Possibly sufficiently clever deduplication can do a similar scrunching
job for DWARF, but I note that what DWARF deduplication GCC did in
earlier releases has subsequently been removed because it never really
worked very well. (Having written code that deduplicates DWARF, I can
see why: it's a complex job when you just have C to think about. Doing
it for C++ as well must have made people's brains dribble out of their
ears).

Type signatures in DWARF 4 were supposed to provide this sort of thing,
too, but yet again the promise does not seem to have been borne out:
DWARF debuginfo remains immense and there is no discussion of leaving
unstripped binaries on production systems for the sake of continuous
tracing tools or introspection, because the debuginfo in those binaries
would still be many times the size of the binaries they relate to, and
obviously leaving it unstripped in that case is ridiculous. Meanwhile,
FreeBSD has a leg-up in continuous debugging because they generate (an
older form of) CTF for everything and deduplicate it, and it's small
enough that they can leave it linked into the binaries rather than
stripping it out, and tracers can and do use it. I'm trying to give us
all that advantage, while not leaving us tied to a format with as many
limitations as FreeBSD's CTF.


As a side note, I tried switching to ULEB128 for the representations of
unsigned integers in CTF a while back, but never even pushed it anywhere
because while it shrank the output a little, the compressed sizes
worsened noticeably, by about 10%, and we don't want to hurt the
compressed sizes any more than we do the uncompressed ones. I found this
quite annoying. So I'm not convinced that ULEB actually buys you
much of anything once compressors get into the mix.

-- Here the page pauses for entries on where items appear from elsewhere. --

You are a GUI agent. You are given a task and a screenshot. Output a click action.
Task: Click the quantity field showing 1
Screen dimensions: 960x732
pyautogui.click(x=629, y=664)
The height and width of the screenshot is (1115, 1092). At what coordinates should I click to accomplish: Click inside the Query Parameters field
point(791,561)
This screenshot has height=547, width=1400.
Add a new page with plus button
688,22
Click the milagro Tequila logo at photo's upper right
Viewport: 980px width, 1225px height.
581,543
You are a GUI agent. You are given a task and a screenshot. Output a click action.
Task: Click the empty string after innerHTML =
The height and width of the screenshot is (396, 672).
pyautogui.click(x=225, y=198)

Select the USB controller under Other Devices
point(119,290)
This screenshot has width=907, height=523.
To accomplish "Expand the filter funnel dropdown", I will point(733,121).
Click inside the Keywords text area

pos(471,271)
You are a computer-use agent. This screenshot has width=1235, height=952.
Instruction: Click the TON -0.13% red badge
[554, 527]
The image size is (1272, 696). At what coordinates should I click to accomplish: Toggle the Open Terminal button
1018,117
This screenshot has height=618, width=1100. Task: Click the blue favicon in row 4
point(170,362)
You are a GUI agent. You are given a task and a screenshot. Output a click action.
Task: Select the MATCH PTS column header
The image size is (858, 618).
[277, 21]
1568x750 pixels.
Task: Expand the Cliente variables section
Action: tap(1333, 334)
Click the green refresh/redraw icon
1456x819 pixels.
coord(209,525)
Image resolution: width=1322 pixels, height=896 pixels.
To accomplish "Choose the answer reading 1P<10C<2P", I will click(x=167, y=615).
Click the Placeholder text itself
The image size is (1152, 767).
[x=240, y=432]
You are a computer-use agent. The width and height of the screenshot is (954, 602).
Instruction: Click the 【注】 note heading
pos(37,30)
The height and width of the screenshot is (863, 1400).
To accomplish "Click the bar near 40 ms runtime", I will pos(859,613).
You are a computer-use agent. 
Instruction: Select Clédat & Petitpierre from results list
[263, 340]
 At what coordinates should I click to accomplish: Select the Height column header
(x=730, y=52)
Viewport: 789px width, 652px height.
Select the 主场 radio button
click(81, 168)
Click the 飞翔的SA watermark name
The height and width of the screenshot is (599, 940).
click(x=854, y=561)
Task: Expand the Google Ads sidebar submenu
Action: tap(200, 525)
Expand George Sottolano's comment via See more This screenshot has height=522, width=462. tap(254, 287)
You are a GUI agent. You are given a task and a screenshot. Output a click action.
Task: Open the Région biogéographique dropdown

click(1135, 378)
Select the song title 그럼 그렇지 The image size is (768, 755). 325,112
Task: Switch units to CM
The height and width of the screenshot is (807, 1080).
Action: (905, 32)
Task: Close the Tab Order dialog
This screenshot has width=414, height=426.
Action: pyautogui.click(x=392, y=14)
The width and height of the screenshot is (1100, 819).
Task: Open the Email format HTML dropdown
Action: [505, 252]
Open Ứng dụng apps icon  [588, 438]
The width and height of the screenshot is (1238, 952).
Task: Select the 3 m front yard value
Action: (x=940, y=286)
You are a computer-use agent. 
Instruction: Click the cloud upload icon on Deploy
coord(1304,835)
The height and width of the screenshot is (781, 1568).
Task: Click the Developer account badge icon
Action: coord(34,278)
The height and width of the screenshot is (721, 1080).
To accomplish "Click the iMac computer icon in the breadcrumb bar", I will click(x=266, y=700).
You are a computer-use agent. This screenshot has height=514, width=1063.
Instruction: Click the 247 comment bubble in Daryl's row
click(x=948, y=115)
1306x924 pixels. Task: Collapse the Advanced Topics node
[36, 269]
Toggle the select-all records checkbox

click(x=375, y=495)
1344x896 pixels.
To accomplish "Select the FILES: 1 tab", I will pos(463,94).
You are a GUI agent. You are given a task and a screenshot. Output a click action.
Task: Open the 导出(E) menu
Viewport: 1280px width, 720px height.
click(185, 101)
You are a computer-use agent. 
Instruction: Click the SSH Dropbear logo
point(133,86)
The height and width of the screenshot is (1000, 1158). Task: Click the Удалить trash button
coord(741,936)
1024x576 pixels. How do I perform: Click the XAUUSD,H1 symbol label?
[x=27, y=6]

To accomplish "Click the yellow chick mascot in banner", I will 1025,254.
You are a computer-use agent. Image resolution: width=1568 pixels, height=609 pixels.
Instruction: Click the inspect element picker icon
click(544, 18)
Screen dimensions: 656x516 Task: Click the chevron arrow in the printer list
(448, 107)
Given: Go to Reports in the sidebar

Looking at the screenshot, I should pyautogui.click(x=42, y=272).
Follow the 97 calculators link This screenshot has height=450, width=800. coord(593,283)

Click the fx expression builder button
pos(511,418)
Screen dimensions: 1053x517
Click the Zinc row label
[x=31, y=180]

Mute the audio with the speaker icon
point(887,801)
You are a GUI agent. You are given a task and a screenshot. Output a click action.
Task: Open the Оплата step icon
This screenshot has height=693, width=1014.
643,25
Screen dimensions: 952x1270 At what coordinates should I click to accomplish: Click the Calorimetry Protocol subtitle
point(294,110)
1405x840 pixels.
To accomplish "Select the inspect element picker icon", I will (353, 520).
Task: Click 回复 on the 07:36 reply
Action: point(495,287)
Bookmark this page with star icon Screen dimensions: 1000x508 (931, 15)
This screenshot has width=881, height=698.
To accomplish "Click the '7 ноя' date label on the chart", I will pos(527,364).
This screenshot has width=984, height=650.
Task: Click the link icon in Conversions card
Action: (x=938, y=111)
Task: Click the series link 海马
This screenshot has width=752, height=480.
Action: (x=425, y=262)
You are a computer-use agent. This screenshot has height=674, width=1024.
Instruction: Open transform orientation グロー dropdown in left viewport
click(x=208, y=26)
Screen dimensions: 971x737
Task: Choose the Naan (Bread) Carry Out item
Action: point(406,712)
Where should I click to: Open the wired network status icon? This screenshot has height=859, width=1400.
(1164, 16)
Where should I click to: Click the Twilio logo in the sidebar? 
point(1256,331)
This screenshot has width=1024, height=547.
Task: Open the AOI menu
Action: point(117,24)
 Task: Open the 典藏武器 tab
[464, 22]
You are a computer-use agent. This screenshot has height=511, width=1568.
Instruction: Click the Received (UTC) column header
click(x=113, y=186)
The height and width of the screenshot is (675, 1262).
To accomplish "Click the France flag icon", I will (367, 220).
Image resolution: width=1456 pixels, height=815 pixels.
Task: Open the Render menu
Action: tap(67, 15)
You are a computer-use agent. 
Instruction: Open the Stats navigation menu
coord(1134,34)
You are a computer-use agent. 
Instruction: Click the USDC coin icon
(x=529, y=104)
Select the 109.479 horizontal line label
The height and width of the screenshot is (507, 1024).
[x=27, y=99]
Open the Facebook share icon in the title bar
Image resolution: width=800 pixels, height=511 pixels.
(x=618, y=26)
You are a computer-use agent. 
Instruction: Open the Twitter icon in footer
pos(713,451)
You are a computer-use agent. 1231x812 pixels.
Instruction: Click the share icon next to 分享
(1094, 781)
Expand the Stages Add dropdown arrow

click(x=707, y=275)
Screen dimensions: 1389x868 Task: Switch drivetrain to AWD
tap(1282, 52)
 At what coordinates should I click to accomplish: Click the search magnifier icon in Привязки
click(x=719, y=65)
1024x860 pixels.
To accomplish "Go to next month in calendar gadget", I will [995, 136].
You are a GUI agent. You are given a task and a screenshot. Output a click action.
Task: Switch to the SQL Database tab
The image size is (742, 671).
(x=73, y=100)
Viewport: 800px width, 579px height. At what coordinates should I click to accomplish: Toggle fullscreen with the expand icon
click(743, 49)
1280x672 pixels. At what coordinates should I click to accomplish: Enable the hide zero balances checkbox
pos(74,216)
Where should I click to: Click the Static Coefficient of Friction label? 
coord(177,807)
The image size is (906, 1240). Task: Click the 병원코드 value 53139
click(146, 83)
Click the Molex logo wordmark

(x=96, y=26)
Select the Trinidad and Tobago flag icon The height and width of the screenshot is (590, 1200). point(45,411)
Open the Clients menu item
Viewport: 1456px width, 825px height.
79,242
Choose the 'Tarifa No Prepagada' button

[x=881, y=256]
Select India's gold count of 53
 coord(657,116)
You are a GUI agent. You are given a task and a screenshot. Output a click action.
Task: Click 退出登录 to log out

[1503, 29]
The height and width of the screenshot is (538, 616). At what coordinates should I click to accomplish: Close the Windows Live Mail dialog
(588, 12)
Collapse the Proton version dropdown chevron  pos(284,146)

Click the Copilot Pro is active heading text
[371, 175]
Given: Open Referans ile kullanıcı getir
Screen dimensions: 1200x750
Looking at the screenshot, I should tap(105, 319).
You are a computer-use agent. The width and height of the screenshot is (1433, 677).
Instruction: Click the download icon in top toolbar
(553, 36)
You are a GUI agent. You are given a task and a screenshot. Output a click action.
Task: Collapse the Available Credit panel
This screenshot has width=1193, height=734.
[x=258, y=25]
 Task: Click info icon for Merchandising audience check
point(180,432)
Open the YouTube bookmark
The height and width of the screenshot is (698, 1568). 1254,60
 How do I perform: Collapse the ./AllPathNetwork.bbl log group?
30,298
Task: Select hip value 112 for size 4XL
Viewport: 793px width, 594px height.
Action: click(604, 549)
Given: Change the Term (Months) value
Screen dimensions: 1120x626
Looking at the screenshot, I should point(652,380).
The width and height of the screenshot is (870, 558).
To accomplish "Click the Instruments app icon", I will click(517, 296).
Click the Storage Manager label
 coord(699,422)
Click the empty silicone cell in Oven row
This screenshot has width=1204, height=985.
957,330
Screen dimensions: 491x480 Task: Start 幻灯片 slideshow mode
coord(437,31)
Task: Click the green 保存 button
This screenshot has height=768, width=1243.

Something similar happened when I tried to do clever things with string
tables last month, sharing common string suffixes, slicing strtabs up on
underscores and changes of case and replacing strings where beneficial
with offset tables pointing into the sliced-up pieces: the uncompressed
size shrank by about 50% and the compressed size grew by 20%... I found
this *very* annoying. :)

> For DWARF you also have various techniques at reducing size and optimizing
> redundancies away, look e.g. at the dwz utility.

... interesting! I'll be looking through this and seeing if any of it is
applicable to CTF as well, that's for sure.